Following World War I, European Marxists faced a difficult question: why did the proletariat throughout Europe not rise in revolution and establish a new, Marxist order, as their ideology said it would? Two prominent Marxist thinkers, Antonio Gramsci in Italy and Georg Lukács in Hungary, came up with an answer: Western culture. Western culture so blinded the workers to their true, “class” interests that they could not act on them. (...)This goal, of “saving” us by destroying the villain, Western civilization, was pursued through a multi-pronged attack. This was dubbed, by Marxist activist Rudi Dutschke, “the long march through the institutions.” Western civilization would be eradicated by gradually undermining the family, the local community, the church, the school, and perhaps most especially the university. (...)

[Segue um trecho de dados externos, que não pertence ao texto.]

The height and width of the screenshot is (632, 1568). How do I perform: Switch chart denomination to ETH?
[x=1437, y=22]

By such means, the project of wrecking Western civilization has progressed pretty far. So why isn’t the proletariat casting off their chains and revolting? (...)
Asking a different question leads us to the answer, and that question is, “Why have corporations enthusiastically joined the cultural Marxists in their program of civilizational destruction?”

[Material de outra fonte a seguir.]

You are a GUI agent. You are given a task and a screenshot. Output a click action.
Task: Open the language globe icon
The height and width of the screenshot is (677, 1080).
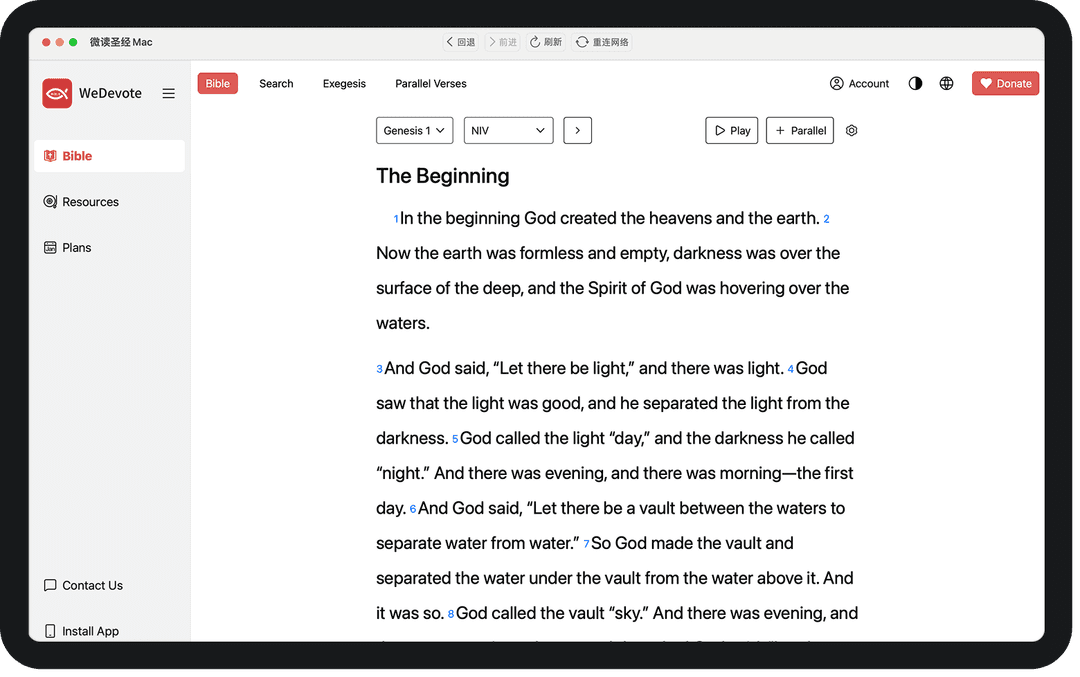point(946,84)
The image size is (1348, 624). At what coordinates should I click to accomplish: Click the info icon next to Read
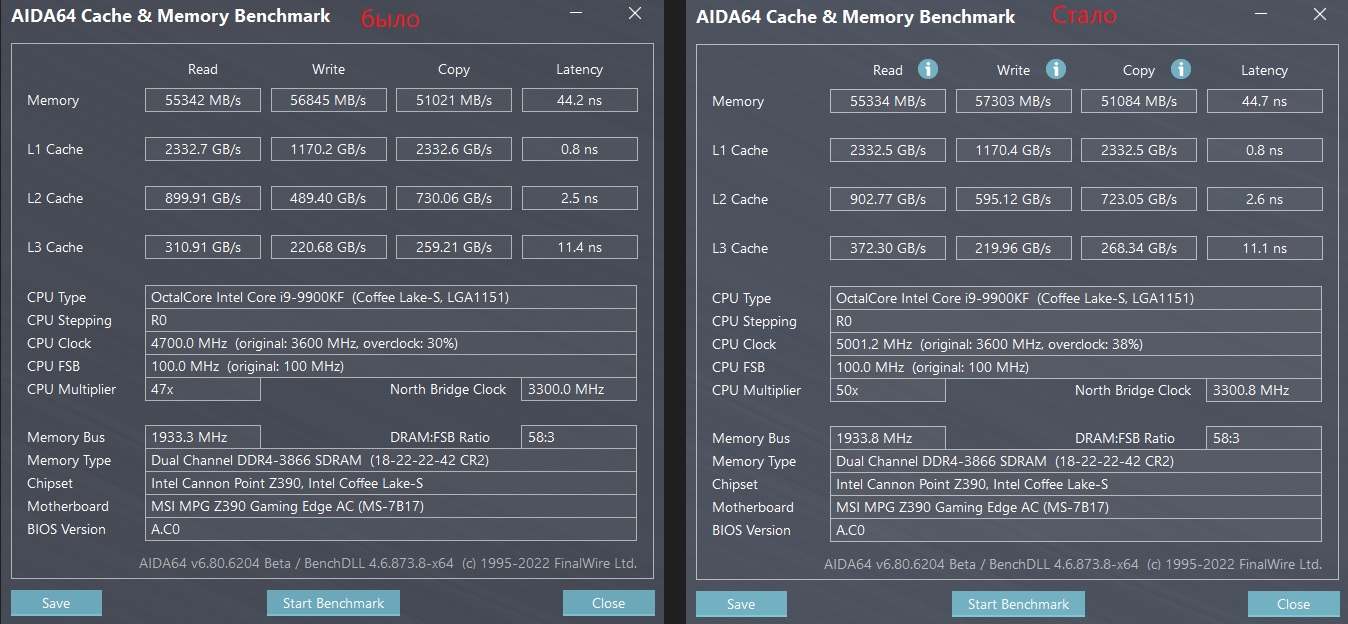coord(929,69)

First off, do you know the old aphorism, “If you’re at a poker table and you don’t know who the mark is, you’re the mark”? If you answered, “Because corporations care about these issues,” well, you’re the mark. (...)
Those at the top of our giant corporations generally don’t care about these issues, at least not in any serious way: they care about becoming richer and richer and securing their positions against any potential threats.

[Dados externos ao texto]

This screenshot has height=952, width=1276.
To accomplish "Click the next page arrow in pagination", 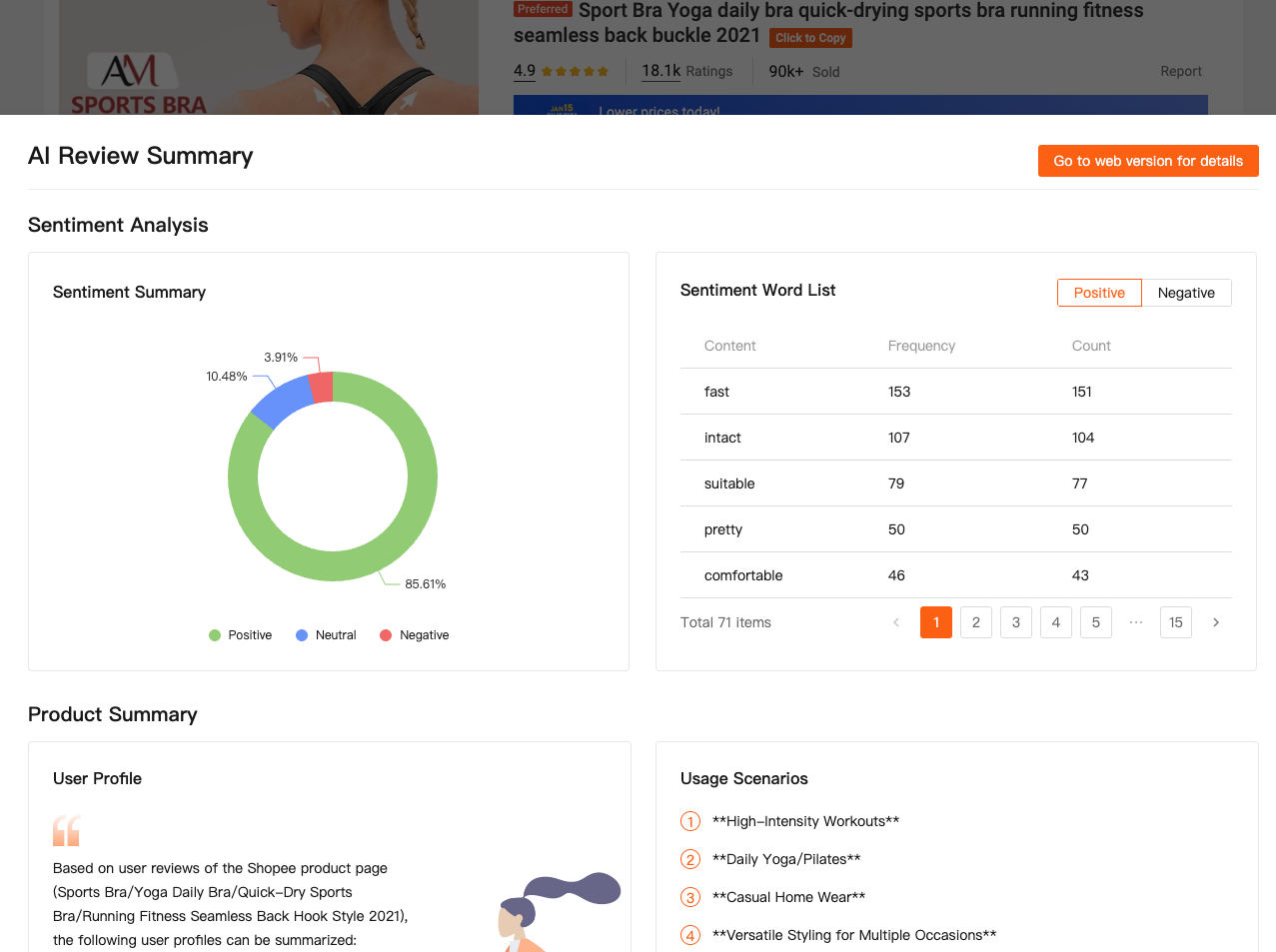I will [x=1215, y=622].
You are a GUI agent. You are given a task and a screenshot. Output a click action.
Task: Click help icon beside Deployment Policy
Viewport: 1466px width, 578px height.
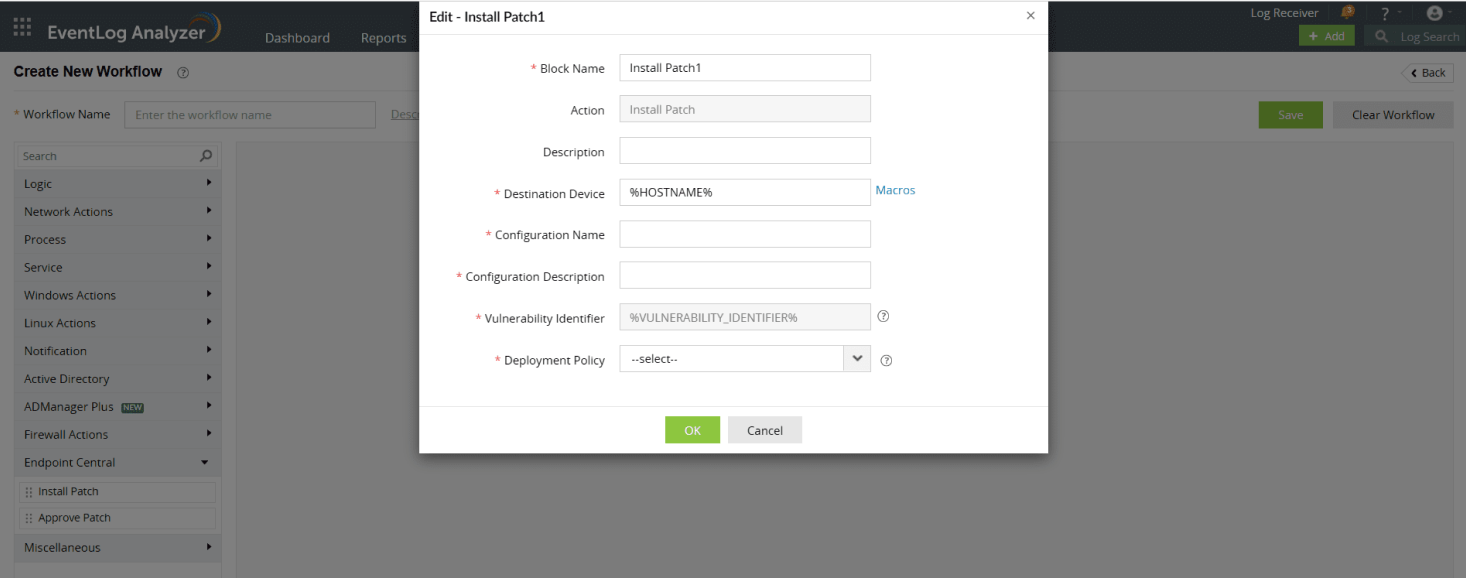886,361
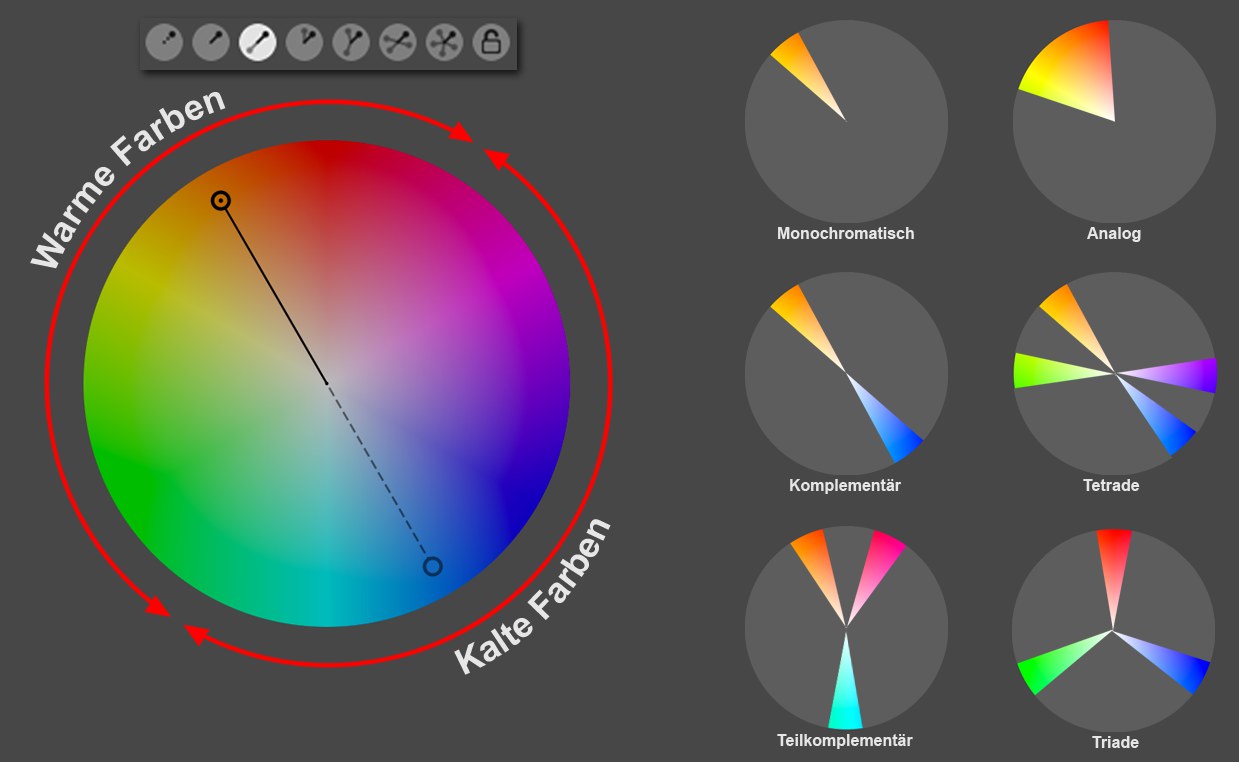
Task: Click the Teilkomplementär label text
Action: click(x=845, y=740)
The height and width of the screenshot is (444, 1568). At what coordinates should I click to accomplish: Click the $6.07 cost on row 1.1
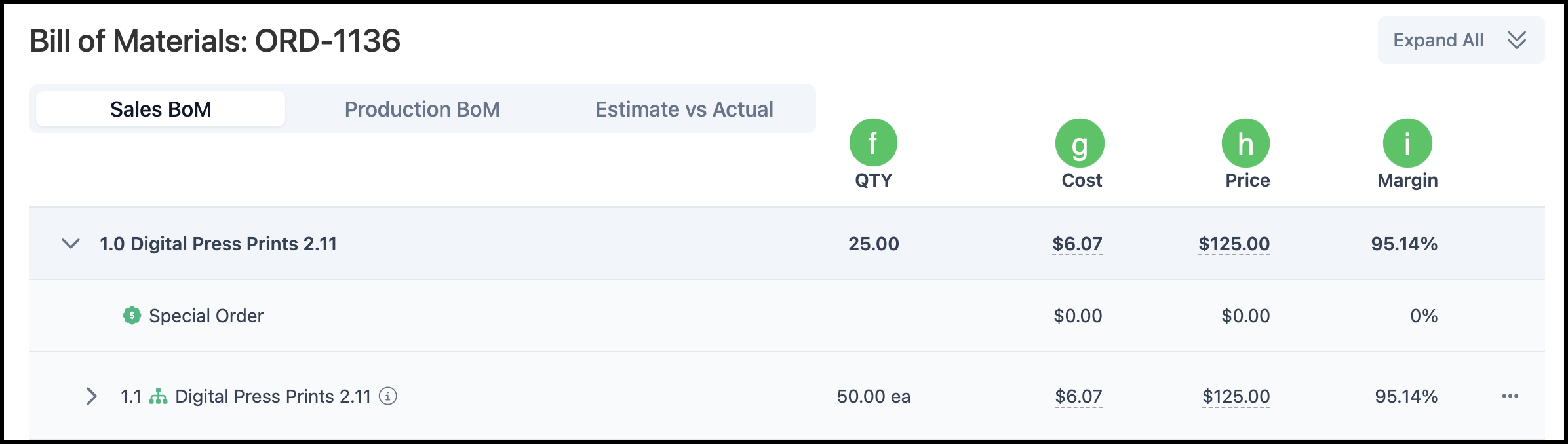pyautogui.click(x=1078, y=396)
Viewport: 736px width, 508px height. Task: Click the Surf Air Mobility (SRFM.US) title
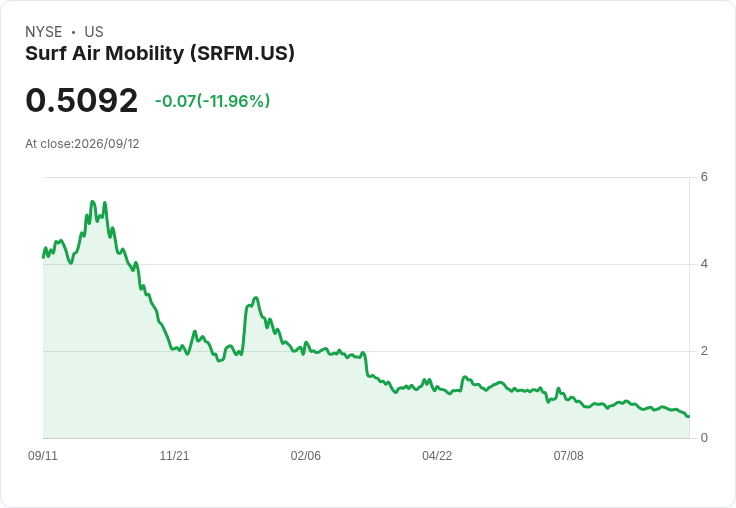[x=160, y=54]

The right answer as to why corporations have “joined” (“co-opted” is more like it) the cultural Marxists is that at some point, our corporate masters figured out that as the progress of wrecking Western culture progressed, people were becoming not revolutionary agents of change, but passive consumers of corporate swill and compliant workers penned in cubicles, nourished by fluorescent grow-lamps. (I am not claiming that corporate CEOs and boards are sophisticated social theorists who have explicitly traced this connection, just that at some point, they noticed, “Hey, this is working out pretty well for us!”) A key point in this learning process was likely when corporations found out that if they just offered “counter-cultural” rock stars enough money, those rock stars would happily would sell soda or credit cards. And such ads, offering packaged versions of sixties-era “individualism” and “rebellion,” were very effective at selling products, enabling marketing messages to slip right past the flower children’s wariness of big corporations.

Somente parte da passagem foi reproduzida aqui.